Strong Fathers make strong Daughters

I have been reading this book called Strong Father's Strong Daughters by Meg Meeker MD. and in honor of Father's Day I thought I would say a few things about this book.
My first thought is that it is a shame that it is a book and not an article, and it's just because of my experience with men who don't like to read. Remember my article about how women read more books than men? Well, I've been doing my survey and my hypothesis up to now has been confirmed.
Going back to the book, I want to say a few things about it.

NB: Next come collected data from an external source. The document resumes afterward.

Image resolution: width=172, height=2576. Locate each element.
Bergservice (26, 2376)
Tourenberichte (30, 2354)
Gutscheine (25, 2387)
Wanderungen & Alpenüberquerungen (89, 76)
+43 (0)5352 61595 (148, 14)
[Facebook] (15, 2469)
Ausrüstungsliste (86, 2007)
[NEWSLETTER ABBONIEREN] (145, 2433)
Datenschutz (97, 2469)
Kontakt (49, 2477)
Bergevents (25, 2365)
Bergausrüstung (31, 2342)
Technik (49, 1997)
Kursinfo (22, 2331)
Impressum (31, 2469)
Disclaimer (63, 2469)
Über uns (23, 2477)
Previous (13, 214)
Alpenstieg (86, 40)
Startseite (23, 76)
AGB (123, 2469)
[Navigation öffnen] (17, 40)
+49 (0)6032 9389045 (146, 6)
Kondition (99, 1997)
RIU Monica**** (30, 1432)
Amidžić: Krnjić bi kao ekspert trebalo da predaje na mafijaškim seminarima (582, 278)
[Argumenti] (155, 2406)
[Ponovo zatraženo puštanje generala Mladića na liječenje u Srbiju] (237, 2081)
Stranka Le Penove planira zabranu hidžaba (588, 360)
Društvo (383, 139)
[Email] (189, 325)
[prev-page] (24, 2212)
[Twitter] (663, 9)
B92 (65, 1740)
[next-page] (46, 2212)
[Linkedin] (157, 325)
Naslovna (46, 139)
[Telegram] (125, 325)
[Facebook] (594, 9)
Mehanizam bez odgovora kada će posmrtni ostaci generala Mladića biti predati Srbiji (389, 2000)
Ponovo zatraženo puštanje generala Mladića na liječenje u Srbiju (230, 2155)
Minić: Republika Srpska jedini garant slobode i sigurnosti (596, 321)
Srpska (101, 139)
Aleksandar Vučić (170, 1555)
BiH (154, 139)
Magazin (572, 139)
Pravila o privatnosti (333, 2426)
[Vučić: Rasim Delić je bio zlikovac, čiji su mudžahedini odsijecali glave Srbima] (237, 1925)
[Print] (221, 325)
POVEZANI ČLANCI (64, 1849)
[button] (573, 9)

The book talks about the Ten Secrets every father should know and they are:
1. You are the most important Man in her life
2. She needs a hero
3. You are her first Love
4. Teach her Humility
5. Protect her and defend her.
6. Pragmatism and Grit are two of your greatest assets
7. Be the man you want her to marry.
8. Teach her about God
9. Teach her to fight
10. Keep her connected.


This comes mostly from the  Table of Contents but as I read I got that what the author is trying to tell all dads out there is that they are capable of influencing the lives of their daughters weather they try to or not. If a father is protective of her daughter, shows her love and understanding, makes an effort to spend time with his daughter(s) and is always there for them not only physically but emotionally as well, then his daughters are going to grow up being happy and will learn to have healthy relationships. The book shares different case studies of young girls and how their lives have been impacted positively and negatively by their father's actions. I found the book very interesting. Even though I have not finished reading the whole book I must say that I was surprised how in one of the chapters it says that they recommend a couple stay in a marriage for the sake of the daughter. That if a man sticks it out, that it gives the daughters a sense of security and gives them a good example in perseverance. The author says that there is a huge difference from a divorce that happens when a child is 20 than when they are 15. It says that 97% of girls that are part of a family where the parents are married feel loved, 71% if they are part of a family with a step parent, and 55% of girls in a single parent family felt loved.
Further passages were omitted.